In the case of King’s Cross fire it is suggested that strict liability imposed on senior managers could stipulate the company’s proactive respond in dealing with identified hazards that later led to disaster. In the case of Kaprun fire the possibilities for cross-organisational isomorphism to cover the gap of being unaware of the consequences that could happen and actually did happen, were obviously missed. In both cases this paper suggest that the companies regarded safety with gross negligence, with the main aim to do only exact minimum to comply with safety standards and regulations. Bergman argues that:
‘…unlike the minds of individuals, which cannot be re-modelled, the components of a company can be analysed and reformed. New policies can be adopted, new job positions created and new management systems set up. The organisational defects of a company – its’psyche’ – can be taken into pieces and put together. Unsafe companies can be turned into safe ones.’
(Bergman, 2000: 99)
Both companies operated in an inherently unsafe manner before the accidents occurred and responded with significant safety improvements only after the disasters. One might argue that such safety improvements were not out of sight in terms of available resources on both sides already before the accidents. With strict financial and legal liability incentives, avoidable accidents might be prevented. Bergman (2000: 90) argues that ‘…there is a great need to increase the accountability of directors and senior company officers; the backbone of any system of deterrence in preventing corporate harm, must be action against those in control of the company.’

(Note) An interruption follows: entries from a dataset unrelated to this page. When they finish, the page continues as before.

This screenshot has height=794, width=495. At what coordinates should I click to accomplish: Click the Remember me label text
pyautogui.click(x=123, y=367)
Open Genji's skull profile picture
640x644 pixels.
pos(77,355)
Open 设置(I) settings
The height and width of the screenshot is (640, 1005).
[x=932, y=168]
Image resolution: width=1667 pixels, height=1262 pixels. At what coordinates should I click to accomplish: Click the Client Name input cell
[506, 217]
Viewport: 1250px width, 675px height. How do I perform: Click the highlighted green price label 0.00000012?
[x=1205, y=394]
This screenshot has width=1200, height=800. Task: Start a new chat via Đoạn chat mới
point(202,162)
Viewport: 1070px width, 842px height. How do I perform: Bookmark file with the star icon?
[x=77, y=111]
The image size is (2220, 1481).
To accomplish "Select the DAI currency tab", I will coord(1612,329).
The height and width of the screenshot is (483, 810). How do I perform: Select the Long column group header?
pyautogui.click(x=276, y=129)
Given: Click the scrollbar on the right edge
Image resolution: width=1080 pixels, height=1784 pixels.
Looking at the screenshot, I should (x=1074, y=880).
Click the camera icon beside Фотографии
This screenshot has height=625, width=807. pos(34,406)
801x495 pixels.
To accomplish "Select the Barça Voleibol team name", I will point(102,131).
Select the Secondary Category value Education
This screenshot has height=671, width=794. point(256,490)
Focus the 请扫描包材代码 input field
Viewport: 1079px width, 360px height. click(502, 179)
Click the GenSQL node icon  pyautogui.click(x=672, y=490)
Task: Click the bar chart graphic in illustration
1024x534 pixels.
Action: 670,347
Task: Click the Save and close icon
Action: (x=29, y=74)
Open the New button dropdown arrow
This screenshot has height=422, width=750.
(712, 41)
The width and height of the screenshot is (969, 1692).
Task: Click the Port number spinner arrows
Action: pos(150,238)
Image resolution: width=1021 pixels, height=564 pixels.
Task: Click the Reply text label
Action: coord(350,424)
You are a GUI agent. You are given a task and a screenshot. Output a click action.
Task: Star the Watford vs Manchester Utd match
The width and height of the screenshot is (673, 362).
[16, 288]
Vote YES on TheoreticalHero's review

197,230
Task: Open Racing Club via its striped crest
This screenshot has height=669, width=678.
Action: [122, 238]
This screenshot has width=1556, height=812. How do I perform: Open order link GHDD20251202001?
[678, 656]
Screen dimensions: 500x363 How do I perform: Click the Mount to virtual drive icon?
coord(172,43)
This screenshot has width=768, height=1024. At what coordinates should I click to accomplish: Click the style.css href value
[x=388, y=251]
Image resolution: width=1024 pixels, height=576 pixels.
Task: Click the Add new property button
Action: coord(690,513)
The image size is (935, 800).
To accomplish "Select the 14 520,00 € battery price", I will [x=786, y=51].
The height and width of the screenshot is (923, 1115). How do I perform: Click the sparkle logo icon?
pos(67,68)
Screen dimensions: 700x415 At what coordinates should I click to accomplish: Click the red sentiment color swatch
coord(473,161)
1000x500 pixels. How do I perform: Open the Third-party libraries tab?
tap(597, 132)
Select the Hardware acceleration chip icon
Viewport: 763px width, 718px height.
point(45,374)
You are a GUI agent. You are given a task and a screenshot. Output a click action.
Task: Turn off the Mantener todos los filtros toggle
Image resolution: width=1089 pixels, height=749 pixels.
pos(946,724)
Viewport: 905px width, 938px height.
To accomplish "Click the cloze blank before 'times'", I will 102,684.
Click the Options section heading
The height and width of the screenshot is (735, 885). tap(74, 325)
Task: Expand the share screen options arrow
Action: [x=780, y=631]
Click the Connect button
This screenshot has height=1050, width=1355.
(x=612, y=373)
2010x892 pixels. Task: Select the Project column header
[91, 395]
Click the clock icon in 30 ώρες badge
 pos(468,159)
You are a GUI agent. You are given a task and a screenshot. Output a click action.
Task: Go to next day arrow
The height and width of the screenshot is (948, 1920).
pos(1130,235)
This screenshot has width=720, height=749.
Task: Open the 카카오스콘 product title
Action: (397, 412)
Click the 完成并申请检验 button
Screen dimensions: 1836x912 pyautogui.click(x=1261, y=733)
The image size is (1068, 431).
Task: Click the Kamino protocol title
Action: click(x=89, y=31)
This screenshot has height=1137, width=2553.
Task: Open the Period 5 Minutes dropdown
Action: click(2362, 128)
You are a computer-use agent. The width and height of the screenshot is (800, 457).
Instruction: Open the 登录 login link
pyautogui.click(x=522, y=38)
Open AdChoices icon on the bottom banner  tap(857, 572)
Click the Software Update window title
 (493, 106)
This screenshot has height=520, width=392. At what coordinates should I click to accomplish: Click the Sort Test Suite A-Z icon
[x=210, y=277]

There are many that are sceptical of such an argument and consider it as possibly ineffective or even counterproductive. Such opponents can point to some other policy areas where criminalization leads to the adoption of artificial legal devices to limit liability, rather than to real changes in behaviour (The Royal Society, 1992: 157-158). Fitzgerald (1986; quoted in Hood & Jones, 1996: 62) claims that ‘…person should not be punished for occurrences over which they could not exercise no control…if such targeting is to be implemented, then it must be accurate.’
Indeed, safety concerns should not be placed in the hands of management only. It should be overall responsibility of all aspects within organisational structures. However, it should be vested at the highest level of each organization (Bergmann 2000: 126). Wells (quoted in Hood & Jones, 1996: 60) suggest, ‘…if safety managers want to make themselves weatherproof, their barometers need to be tuned as much to the pressure of social constructions of accidents as to the legal categories into which they potentially be placed.’ The managers should exercise whatever is reasonably possible to prevent avoidable accidents to occur. Therefore, incentive structures that place legal liability on those corporate bodies that are in the best position to take action to minimize risks can be an effective mechanism to promote organisational safety. Regular safety audits or inspections could present an important instrument not only to penalize non-compliances of safety regulations, but to expose hazardous circumstances that could develop into any mayor accidents. Gray and Scholz suggest that:
‘Inspections imposing penalties result in improved safety because they focus managerial attention on risks that may otherwise have been overlooked. It is not the miniscule penalty that makes OSHA inspections effective in reducing injuries, but rather the concern of managers to prevent the costs associated with accidents once they are aware of the risks.’